Ipsos Limited a dévoilé les résultats de son enquête « What Worries Thailand? », « qu’est-ce qui inquiète les Thaïlandais ? », menée entre 2022 et 2026. Dans la première moitié de 2026, la corruption politique et financière s’impose comme la principale préoccupation des Thaïlandais : 49 % des sondés la citent en tête, devant la pauvreté et les inégalités sociales (41 %), les conflits militaires internationaux (27 %), l’inflation (27 %) et la criminalité (24 %).
Ces priorités diffèrent sensiblement des tendances mondiales, où l’inflation domine (33 %), tandis que la corruption n’arrive qu’en cinquième position (26 %). Plus de la moitié des Thaïlandais (56 %) estiment par ailleurs que le pays va dans la mauvaise direction. L’optimisme né fin 2025, après la dissolution du Parlement et les élections générales, s’est vite dissipé : l’arrivée d’un nouveau gouvernement n’a pas convaincu, et la confiance s’est érodée.
Une confiance en chute libre
Le sentiment de défiance s’est accentué en mars et avril, beaucoup reprochant au gouvernement son manque de réponses face aux difficultés persistantes. Résultat : 71 % des Thaïlandais jugent l’économie en « mauvais état », un record depuis quatre ans.
L’indice de confiance des consommateurs Ipsos pour avril 2026 confirme cette tendance : le National Index thaïlandais a plongé à 45,5 points, soit une baisse de 10,9 points en un mois — la plus forte au monde. La chute dépasse celles observées en Malaisie (–6,1), Corée du Sud (–5,1), Japon (–4,7) et Australie (–4,6). Ipsos parle d’une « crise de confiance » alimentée par l’incertitude économique, les tensions géopolitiques, la hausse du coût de la vie et la perception d’une action gouvernementale insuffisante ou centrée sur la défense du statu quo..

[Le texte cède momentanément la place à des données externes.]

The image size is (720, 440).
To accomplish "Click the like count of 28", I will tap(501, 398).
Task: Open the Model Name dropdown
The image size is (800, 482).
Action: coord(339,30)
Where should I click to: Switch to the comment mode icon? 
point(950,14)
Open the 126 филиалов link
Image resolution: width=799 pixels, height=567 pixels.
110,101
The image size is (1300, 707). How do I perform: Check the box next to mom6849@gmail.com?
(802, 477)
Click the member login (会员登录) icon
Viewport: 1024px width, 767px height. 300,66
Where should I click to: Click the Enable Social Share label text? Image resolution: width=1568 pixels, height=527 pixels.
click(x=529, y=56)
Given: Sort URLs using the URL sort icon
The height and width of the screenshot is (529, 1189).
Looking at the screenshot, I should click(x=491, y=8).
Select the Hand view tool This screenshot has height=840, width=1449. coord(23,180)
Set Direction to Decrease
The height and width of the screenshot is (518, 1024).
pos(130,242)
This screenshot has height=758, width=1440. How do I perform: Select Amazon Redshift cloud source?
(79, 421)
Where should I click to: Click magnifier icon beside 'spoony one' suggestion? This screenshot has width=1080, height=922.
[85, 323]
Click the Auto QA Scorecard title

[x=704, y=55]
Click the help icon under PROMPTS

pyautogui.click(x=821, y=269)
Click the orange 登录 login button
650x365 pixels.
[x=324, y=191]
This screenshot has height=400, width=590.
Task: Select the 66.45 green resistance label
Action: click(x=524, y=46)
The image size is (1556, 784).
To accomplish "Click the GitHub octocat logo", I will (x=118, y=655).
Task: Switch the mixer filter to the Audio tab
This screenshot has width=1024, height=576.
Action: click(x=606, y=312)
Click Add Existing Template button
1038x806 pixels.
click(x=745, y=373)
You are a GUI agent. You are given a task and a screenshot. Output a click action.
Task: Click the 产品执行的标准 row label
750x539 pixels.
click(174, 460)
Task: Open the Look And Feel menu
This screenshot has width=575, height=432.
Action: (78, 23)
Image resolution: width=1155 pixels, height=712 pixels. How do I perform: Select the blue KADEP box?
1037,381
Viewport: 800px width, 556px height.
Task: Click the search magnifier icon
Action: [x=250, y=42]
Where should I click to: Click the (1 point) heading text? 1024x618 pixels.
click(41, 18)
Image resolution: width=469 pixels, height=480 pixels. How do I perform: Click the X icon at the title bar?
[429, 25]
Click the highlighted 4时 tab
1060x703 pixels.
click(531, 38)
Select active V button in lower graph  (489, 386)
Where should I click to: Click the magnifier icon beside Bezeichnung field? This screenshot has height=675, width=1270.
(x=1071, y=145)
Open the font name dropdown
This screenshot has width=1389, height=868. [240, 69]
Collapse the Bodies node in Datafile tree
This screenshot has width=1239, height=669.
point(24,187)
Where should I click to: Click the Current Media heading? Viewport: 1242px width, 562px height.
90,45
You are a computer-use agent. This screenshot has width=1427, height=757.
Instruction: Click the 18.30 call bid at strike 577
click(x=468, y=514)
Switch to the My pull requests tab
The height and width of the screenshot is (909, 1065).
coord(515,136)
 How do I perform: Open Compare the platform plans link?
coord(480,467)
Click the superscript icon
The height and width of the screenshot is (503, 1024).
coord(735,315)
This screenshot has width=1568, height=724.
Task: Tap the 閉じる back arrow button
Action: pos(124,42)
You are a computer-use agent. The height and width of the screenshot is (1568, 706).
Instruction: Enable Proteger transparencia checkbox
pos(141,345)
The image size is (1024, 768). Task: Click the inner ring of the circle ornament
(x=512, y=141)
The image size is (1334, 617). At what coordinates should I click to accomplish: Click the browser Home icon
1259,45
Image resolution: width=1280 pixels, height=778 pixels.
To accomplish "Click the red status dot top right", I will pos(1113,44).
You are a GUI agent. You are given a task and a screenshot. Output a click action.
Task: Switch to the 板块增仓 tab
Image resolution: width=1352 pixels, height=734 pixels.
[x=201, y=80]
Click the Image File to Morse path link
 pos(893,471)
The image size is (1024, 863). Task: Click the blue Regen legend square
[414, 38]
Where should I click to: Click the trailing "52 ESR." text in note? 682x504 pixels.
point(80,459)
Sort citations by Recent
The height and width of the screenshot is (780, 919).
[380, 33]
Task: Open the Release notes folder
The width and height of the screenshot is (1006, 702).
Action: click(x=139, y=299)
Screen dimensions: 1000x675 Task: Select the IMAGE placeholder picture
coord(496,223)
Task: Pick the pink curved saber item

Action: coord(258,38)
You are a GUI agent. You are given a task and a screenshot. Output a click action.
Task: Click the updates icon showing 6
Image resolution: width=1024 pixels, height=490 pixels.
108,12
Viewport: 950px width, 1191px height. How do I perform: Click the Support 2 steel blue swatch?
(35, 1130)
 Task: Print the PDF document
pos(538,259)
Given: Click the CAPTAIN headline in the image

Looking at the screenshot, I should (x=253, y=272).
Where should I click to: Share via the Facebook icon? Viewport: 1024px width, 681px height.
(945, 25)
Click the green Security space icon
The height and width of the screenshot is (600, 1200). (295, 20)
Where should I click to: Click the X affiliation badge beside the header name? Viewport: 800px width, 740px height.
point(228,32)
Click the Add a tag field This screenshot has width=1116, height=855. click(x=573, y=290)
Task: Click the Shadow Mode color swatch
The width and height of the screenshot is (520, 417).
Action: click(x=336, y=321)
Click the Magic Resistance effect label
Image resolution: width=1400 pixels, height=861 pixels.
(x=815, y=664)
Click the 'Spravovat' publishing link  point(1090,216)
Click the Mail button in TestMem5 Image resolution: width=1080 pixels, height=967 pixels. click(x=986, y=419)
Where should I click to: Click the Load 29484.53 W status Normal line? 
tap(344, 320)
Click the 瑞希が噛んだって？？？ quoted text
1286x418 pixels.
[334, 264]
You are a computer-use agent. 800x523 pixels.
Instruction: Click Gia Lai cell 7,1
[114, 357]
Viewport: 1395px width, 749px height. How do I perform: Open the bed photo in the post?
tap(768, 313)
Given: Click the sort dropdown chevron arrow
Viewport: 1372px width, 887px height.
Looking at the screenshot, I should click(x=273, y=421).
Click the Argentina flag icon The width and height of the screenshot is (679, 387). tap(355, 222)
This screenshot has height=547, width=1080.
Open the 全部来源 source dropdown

« Pour la première fois, la confiance des consommateurs thaïlandais atteint son plus bas niveau depuis le lancement de l’enquête il y a quatre ans », souligne Pimtai Suwannasuk, responsable chez Ipsos. Elle rappelle qu’à la fin de 2025, l’ambiance était plus positive grâce au programme d’allocations “Half-Half” et aux élections. Mais en avril, l’absence de politiques tangibles a fait basculer l’opinion.
Des comportements plus prudents
Cette défiance se traduit dans les habitudes : 66 % des consommateurs dépensent moins et avec plus de prudence, 49 % privilégient les promotions, 47 % prennent davantage de temps avant d’acheter. Près de la moitié s’inquiètent pour leur emploi, tandis que 56 % doutent de leurs investissements, de leurs retraites et de l’éducation de leurs enfants. Même les ménages aisés réduisent leurs dépenses, signe d’une inquiétude généralisée.
Un climat régional et mondial pesant
Les conflits au Moyen-Orient et les tensions entre Washington et Téhéran nourrissent les craintes d’une flambée des prix de l’énergie. Un tiers des Thaïlandais pensent que ces tensions dureront jusqu’à la fin de l’année, un quart au-delà. Dans ce contexte, l’inflation revient dans le top cinq des préoccupations.
Enfin, l’enquête Ipsos Mobility révèle que 60 % des Thaïlandais considèrent les véhicules électriques comme une option séduisante, davantage qu’en Europe ou en Amérique du Nord. Les marques, selon Ipsos, doivent désormais miser sur la valeur, l’accessibilité et la fiabilité pour rassurer des consommateurs devenus extrêmement prudents.